WHAT IS EXPECTED:
Rewrite the rows below, changing every "screenshot" to "screen image" and leaving everything else as it is. Omit the pictures from your answer.

+++ GIVEN DATA +++

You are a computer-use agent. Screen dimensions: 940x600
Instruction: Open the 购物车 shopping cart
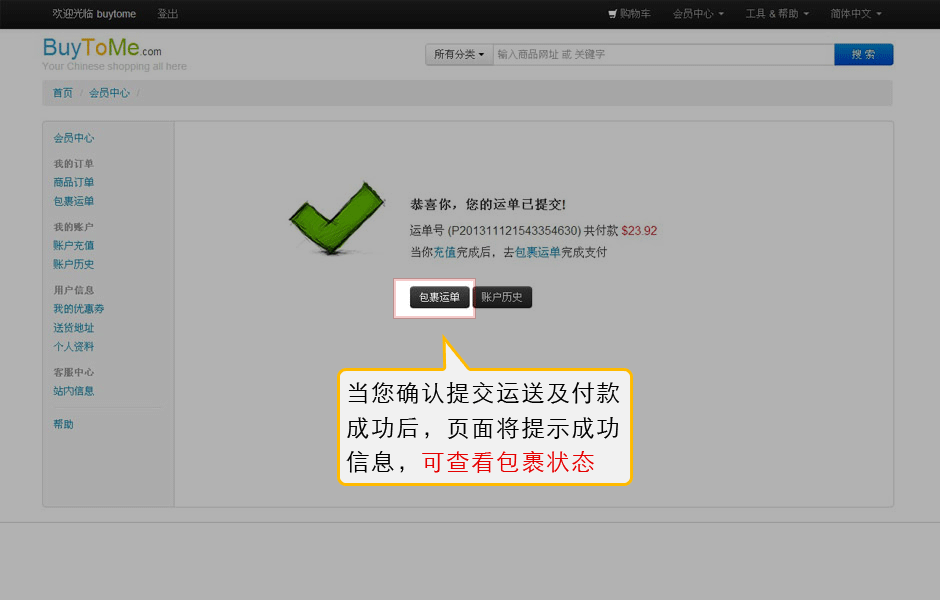630,14
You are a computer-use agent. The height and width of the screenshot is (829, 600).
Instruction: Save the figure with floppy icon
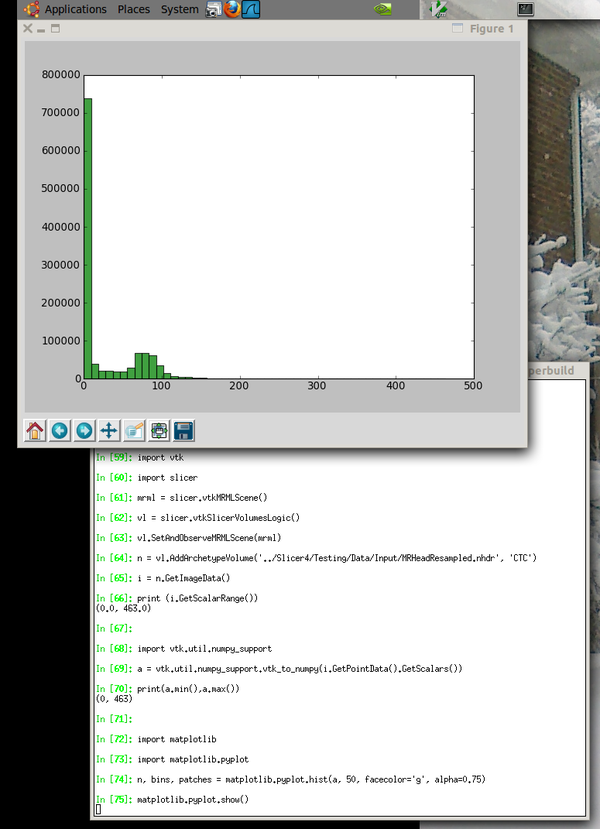click(184, 431)
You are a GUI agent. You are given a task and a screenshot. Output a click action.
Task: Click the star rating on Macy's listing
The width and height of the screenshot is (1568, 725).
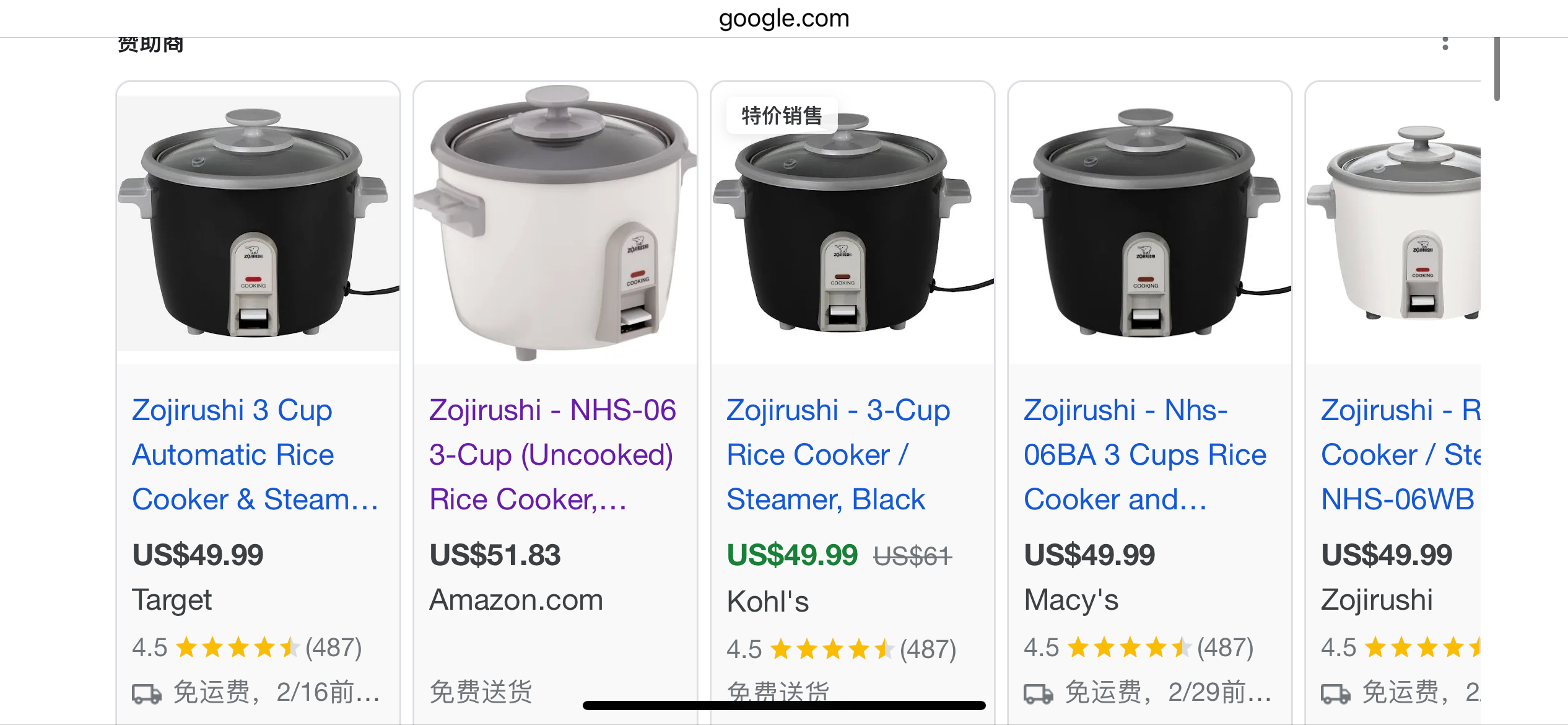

+++

EXERCISE RESULT:
You are a computer-use agent. Screen dimensions: 940x600
Instruction: Open the 购物车 shopping cart
630,14
You are a computer-use agent. The height and width of the screen image is (829, 600).
Instruction: Save the figure with floppy icon
click(184, 431)
You are a GUI agent. You are given a task and a screen image. Output a click action.
Task: Click the star rating on Macy's listing
The width and height of the screen image is (1568, 725).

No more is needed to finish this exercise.